Die ganze Vorbereitung zog sich über einige Stunden hin. Meine neu-gewonnen „Freunde“ hatten mich ermutigt, ein paar Freundinnen einzuladen, die meinen Auftritt im Publikum verfolgen könnten. Das habe ich in meinem vorüberauftretenden Schwachsinn tatsächlich getan. Es gibt doch nichts schöneres, als ein paar Freundinnen, die die größte Peinlichkeit deines Lebens life miterleben.
Endlich ging es auf die Bühne.
Der Herr Kandidat stellte sich vor und beantwortete ein paar Fragen der Moderatorin.

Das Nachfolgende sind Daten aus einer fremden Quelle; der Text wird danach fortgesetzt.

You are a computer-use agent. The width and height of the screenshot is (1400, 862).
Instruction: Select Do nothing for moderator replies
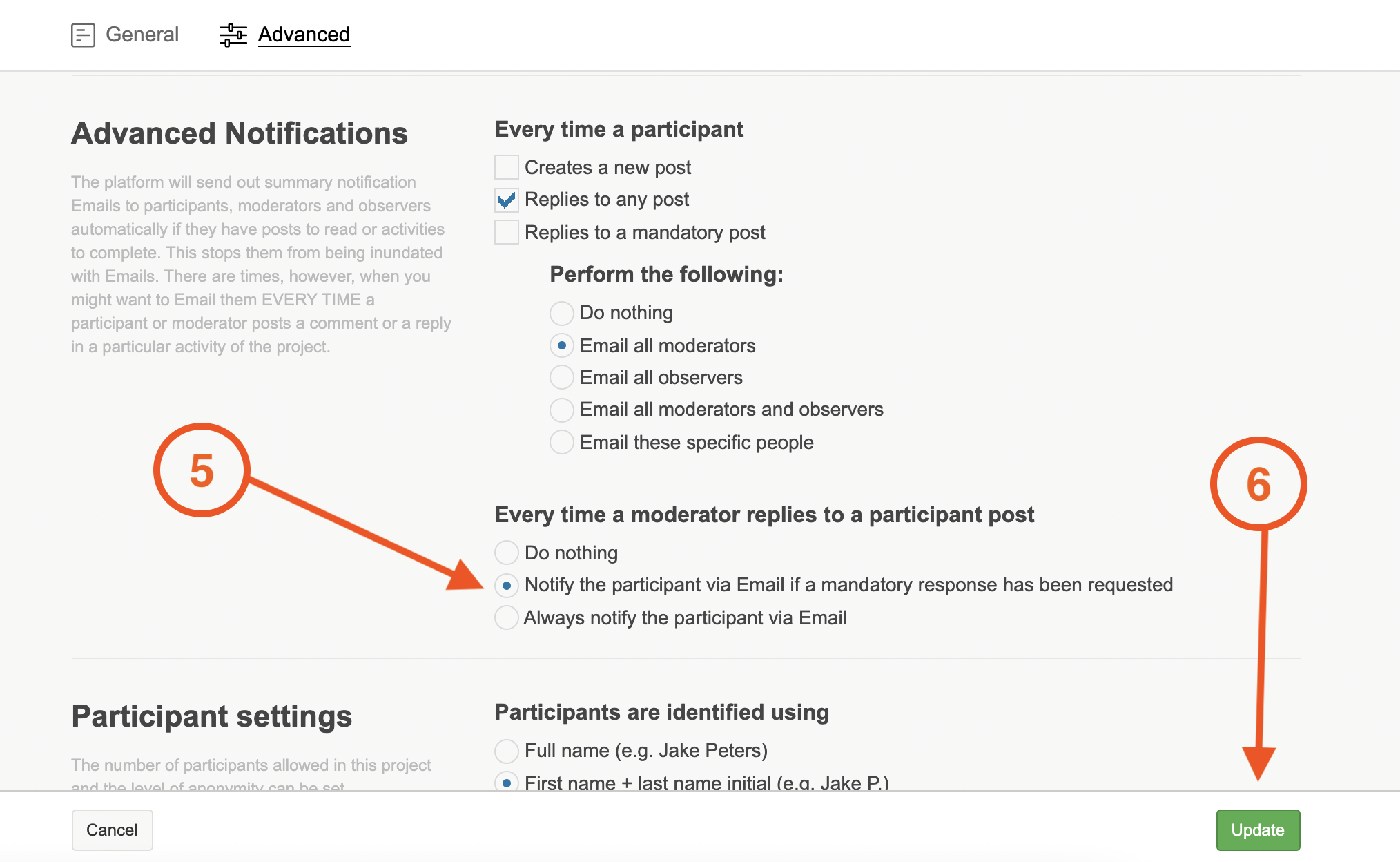(x=507, y=553)
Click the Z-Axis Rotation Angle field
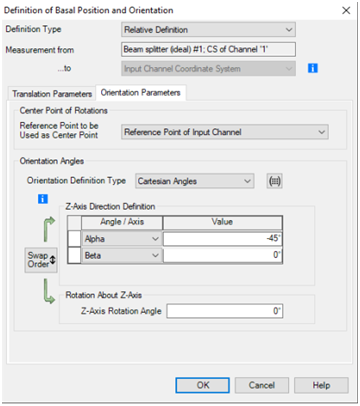The image size is (360, 406). (x=225, y=311)
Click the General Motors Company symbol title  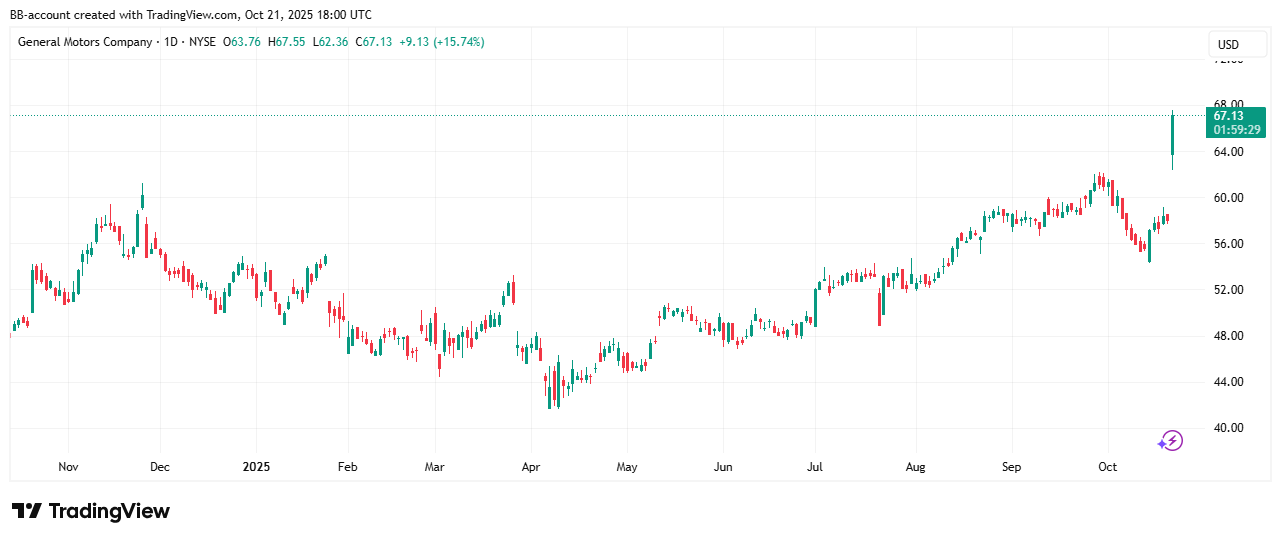coord(85,42)
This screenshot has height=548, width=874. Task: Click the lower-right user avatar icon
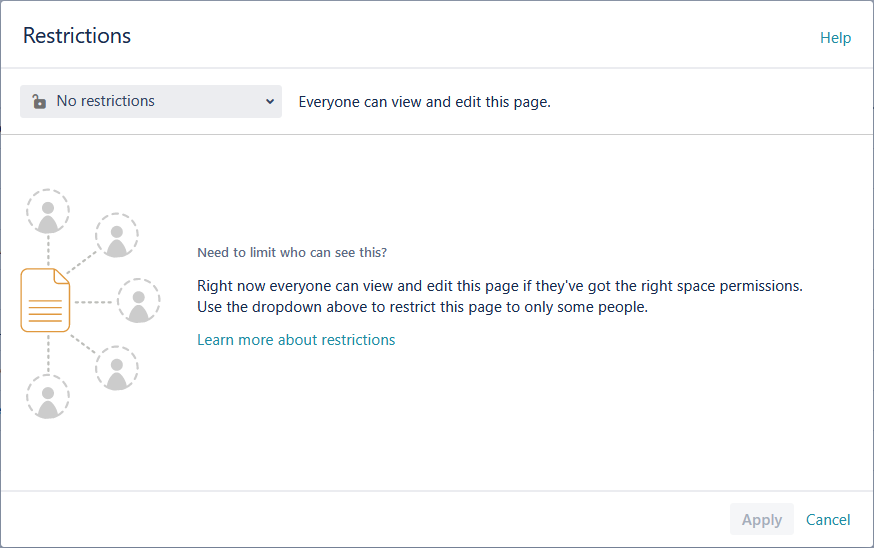click(x=116, y=368)
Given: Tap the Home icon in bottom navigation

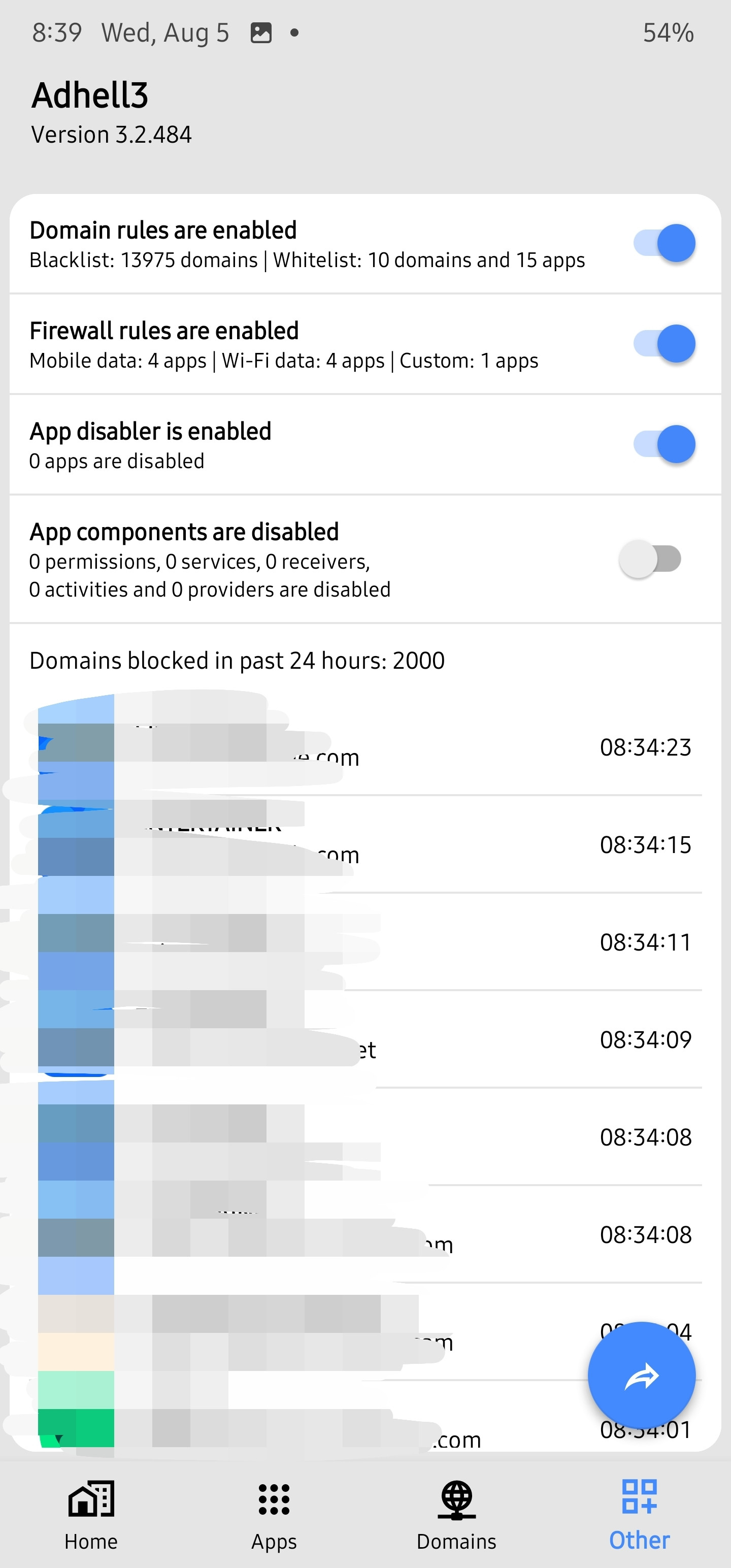Looking at the screenshot, I should tap(91, 1498).
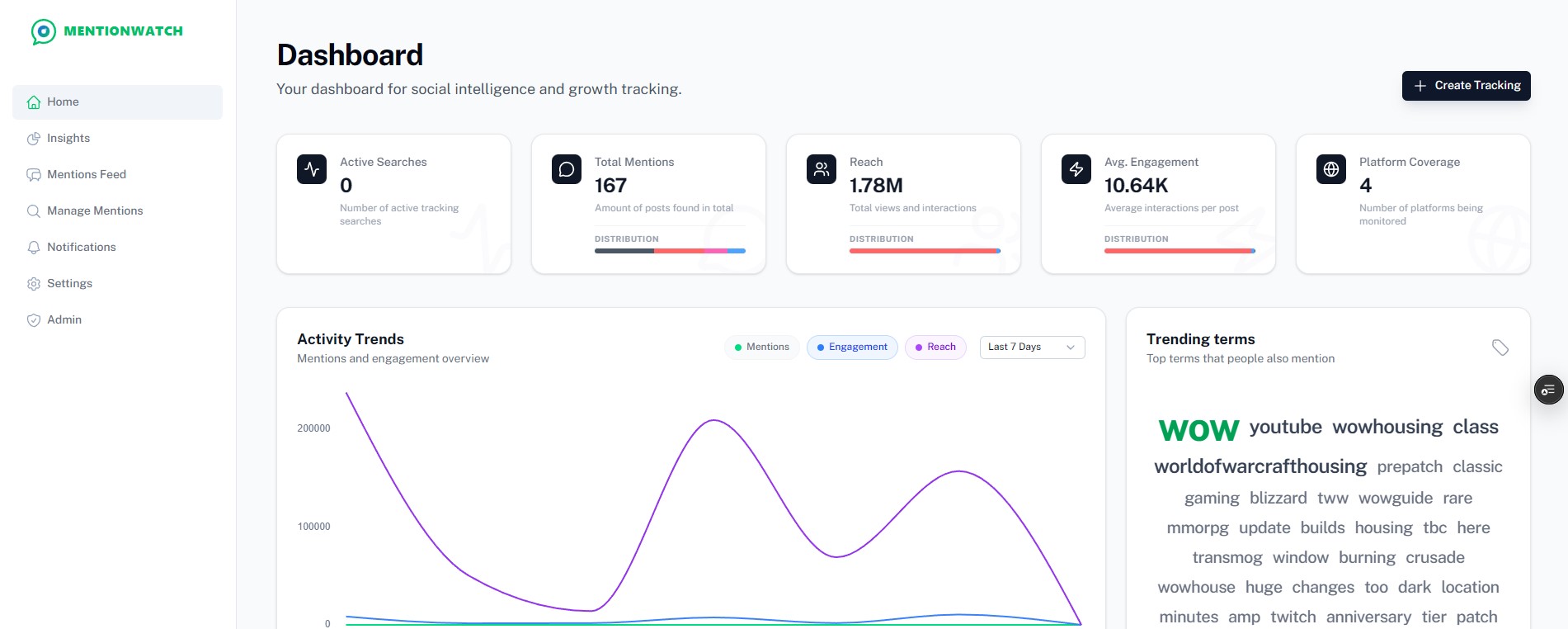Viewport: 1568px width, 629px height.
Task: Click the Total Mentions distribution bar
Action: pyautogui.click(x=670, y=251)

Leider fand diese Vorstellung außerhalb meiner Wahrnehmung statt, da ich mit Kopfhörern, die irgendein Gedudel von sich gaben, hinter der Bühne stand. Dank meinen Freundinnen und meinen eigenen Eindrücken, die ich später sammeln durfte, kann ich ihn jedoch recht gut beschreiben. ER war ca. 170 cm groß, hatte lange schwarze – sehr gut gepflegte – Haare und trug ein schwarzes, weit ausgeschnittenes Muscle-Shirt. Sein Teint war gut durchgebräunt und ja – er mag Spiegel im Schlafzimmer, weil er mit ihrer Hilfe seine eigene Performance im Auge haben konnte. (Das denke ich mir jetzt WIRKLICH nicht aus, das war seine Antwort auf die Frage der Moderatorin.) Auf die Frage, wie seine Traumfrau aussehe, antwortete er “Lange Haare, gutgebaut.". Der aufmerksame Leser wird sich nun meine bereits erwähnten 4 cm kurzen blonden Stoppel in Erinnerung rufen. Was ich nicht erwähnt habe, ist, dass es sich bei meinen Mitbewerberinnen um vollbusige, kurz-berockte, langhaarige Grazien handelte, deren IQ sich umgekehrt proportional zu ihrer Haarlänge verhielt und deren Rap-Text mindestens genauso hohl wie der meinige klang. Klein-Cassandra hoppelte daher auf-Grund-der-Kopfhörer-vollkommen-ahnungslos hinter die Schattenwand, sagte ihren Spruch fehlerfrei und an den richtigen Stellen betont auf, bewegte sich aufreizend im nicht vorhandenen Rhythmus der Worte und – flog raus. Sofort. Ungesehen. Ohne zweite Chance. Raus und vorbei.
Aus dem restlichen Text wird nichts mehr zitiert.